What’s the next big thing in TV?
That’s what every channel, every production company worldwide is looking for right now. Our production company FremantleMedia is investing heavily in format development for that reason. We generally see a return to shows for the whole family — ones that everyone from Grandma to the kids can watch together. But at the moment I don’t see the next big thing, the next Idol, on the horizon.
You’re famous for watching almost everything, from dramas to soaps to reality TV. What’s your favorite guilty pleasure?
I could say Duck Dynasty to surprise everybody, but it’s not true. I’m not really a fan, but there are times when I’ve laughed out loud because it’s so bizarre. If I had to name a show I watch obsessively, it’d be Downton Abbey.

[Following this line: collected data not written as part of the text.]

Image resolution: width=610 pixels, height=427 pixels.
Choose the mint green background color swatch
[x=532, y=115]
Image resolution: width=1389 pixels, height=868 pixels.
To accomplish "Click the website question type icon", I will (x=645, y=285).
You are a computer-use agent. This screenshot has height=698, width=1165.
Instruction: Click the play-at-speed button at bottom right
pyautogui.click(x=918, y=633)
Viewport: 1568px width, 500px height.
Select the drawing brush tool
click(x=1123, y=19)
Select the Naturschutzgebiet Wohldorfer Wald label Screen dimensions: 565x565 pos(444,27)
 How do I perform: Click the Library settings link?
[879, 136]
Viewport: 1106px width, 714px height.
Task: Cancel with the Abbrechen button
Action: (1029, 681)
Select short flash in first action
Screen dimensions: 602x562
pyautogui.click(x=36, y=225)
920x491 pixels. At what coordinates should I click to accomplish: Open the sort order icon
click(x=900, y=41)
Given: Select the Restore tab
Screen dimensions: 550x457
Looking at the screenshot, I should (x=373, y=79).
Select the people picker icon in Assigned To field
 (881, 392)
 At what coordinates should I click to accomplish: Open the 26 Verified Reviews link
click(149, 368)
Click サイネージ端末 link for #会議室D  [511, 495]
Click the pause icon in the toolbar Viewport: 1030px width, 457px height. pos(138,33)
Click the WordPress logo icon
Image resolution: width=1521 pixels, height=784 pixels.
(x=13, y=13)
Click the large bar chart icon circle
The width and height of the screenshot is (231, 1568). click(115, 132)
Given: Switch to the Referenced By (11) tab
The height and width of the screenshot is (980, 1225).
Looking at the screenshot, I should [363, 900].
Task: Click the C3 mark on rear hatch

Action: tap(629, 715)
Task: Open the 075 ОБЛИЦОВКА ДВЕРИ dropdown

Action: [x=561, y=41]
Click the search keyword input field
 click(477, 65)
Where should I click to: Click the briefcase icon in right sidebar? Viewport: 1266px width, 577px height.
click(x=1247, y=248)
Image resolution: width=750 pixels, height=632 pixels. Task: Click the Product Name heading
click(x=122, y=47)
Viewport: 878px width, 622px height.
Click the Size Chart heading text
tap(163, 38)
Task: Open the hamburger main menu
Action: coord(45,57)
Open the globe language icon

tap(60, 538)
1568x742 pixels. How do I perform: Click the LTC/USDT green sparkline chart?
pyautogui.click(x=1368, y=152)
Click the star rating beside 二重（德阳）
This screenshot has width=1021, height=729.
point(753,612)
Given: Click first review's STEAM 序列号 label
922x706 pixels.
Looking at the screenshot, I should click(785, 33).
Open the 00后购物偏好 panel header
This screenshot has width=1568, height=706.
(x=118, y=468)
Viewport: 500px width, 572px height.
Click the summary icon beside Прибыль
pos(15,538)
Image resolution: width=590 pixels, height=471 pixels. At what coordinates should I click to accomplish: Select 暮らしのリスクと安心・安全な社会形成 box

I love the ensemble and the way — just when you think you understand a character — there’s a twist that reveals another aspect you wouldn’t have imagined.
Will we still watch linear television two to five years from now?
Yes — definitely. Look at the U.S., which is several years ahead of Europe when it comes to VOD. Linear TV is clearly dominating in the U.S. despite the strong growth of on-demand. But nonlinear television will gain in importance in Europe as well and long-term will become a significant double-digit share of the market. … But it’s funny. The same questions were being asked 10 years ago: Will there be TV in 10 years’ time? And of all the traditional media, TV has been by far the most successful in adapting to the digital world.